As most people I have lists to help keep track of my work and personal life. The tough bit is I a little too often misplace my current list. So, I then start a new one. And then the old list tends to resurface after a while and I use both the new one and the old one.
Another aspects of my lists is that I pick any piece of loose paper I have handy. Never a note book.
Once I have my paper I write on any blank spot I can find. I start out like a normal list from top to bottom and then after a while I start scribbling anywhere. Sometimes even notes, like a phone number or an email address.
I've more or less always disliked my list habits and have several times tried to use them properly. But I always end up in my old pattern. This has caused some guilt to build over the years. I scorn myself for not being as productive as I could be. But guilt is a naughty and energy consuming feeling to harbor and I need to let it go.
So, I've decided to change perspective.
My new self-induced story is that I have a perfect list system – for me. And that when I look hard at the evidence I can see it works well with my preferred style of working and the nature of work I do.
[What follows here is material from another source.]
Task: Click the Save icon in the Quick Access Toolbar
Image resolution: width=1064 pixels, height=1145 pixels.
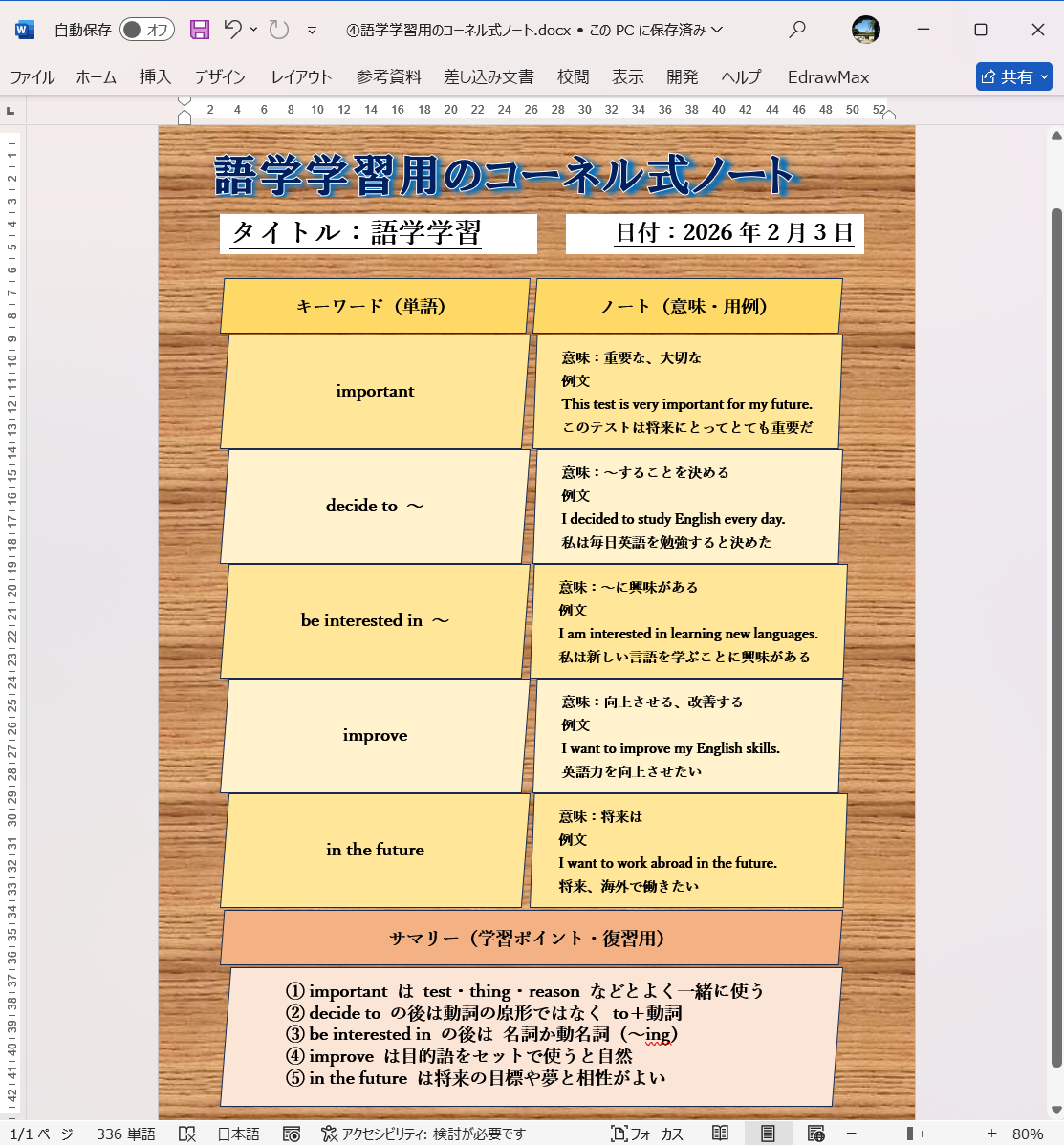Action: [199, 30]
In my line of work I can't do things linearly. It's constant multi-tasking an over-extending. I allow myself to do stuff not on the list and have realized that my list isn't actually a todo-list.
It is a don't-forget-list.
Often I find myself crossing off lots of stuff at once, because things have been completed without checking the list. (That's when I normally misplace it, it can be days between list checks.) And in hindsight I can see I tend to do things in more or less the right priority.
But there is one important insight for me from this reflection on lists. Once I check my list, I always assess the whole list before choosing what to do. I never pick the next thing chronologically. I always chose what is most important to me at the specific point in time.
Working through my lists chronologically would never have put me in the place I am today.
And yes, I am where I want to be.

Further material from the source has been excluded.